The Supreme Court has said it will consider listing for hearing petitions challenging the abrogation of Article 370 in erstwhile Jammu and Kashmir. How many pleas are pending before the court? Who has filed them? What is under challenge?
Earlier this week, the Supreme Court said that it will consider listing for hearing petitions challenging the August 2019 decision of the central government to make changes to Article 370 that gave special status to Jammu and Kashmir and to reconstitute the erstwhile state into two Union Territories of Jammu and Kashmir and Ladakh.
So how many petitions are pending before the court on this issue?
As many as 23 petitions on this issue are currently before the Supreme Court.
Who has filed these petitions?
A wide range of lawyers, activists, politicians and retired civil servants are among the petitioners.
They include advocates M L Sharma, Soayib Qureshi, Muzzafar Iqbal Khan, Rifat Ara Butt and Shakir Shabir; National Conference Lok Sabha MPs Mohammad Akbar Lone and Hasnain Masoodi, CPI(M) leader Mohammed Yousuf Tarigami, the Jammu and Kashmir Peoples Conference, Kashmiri artist Inder Salim, and journalist Satish Jacob.
Also among the petitioners are Radha Kumar, a former member of the Home Ministry’s Group of Interlocutors for J&K, Hindal Haidar Tyabji, a former Chief Secretary of J&K, retired Air Vice Marshal Kapil Kak, retired Major General Ashok Kumar Mehta, Amitabha Pande, a former Secretary to the Inter-State Council of the Government of India, and Gopal Pillai, a former Union Home Secretary.
Former IAS officer Shah Faesal, activist Shehla Rashid, the People’s Union for Civil Liberties, and the Jammu and Kashmir Bar Association have also petitioned the Supreme Court.
What is under challenge in these petitions?
The petitions challenge the Presidential Orders of August 5 and 6, 2019, as well as The Jammu and Kashmir Reorganisation Act, 2019.
The August 5 order — Constitution (Application to Jammu and Kashmir) Order, 2019 — passed in exercise of the power under Article 370(1)(d) of the Constitution, superseded the 1954 Presidential Order that introduced Article 35A (which empowers the state of Jammu and Kashmir to define who is a permanent resident and make special laws for them) into the Constitution.

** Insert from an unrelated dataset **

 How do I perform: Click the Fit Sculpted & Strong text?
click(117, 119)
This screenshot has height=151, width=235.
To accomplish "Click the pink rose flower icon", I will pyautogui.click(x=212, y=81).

The Order, which said the provisions of the Constitution of India shall apply to J&K, added that references to the Sadar-i-Riyasat and the Government of J&K shall be construed as including references to the Governor of J&K acting on the advice of his Council of Ministers, and reference to Constituent Assembly of J&K shall be construed as a reference to Legislative Assembly of J&K.
The August 6 Presidential Order revoked the special status granted to J&K under Article 370.
The Jammu and Kashmir Reorganisation Act, 2019 reorganised the state of J&K into the UT of Jammu and Kashmir and UT of Ladakh.
A few petitions also challenge the constitutional validity of Article 370 and Article 35A.
One petition challenges the delimitation exercise being carried out in J&K, saying it violates the right to equality.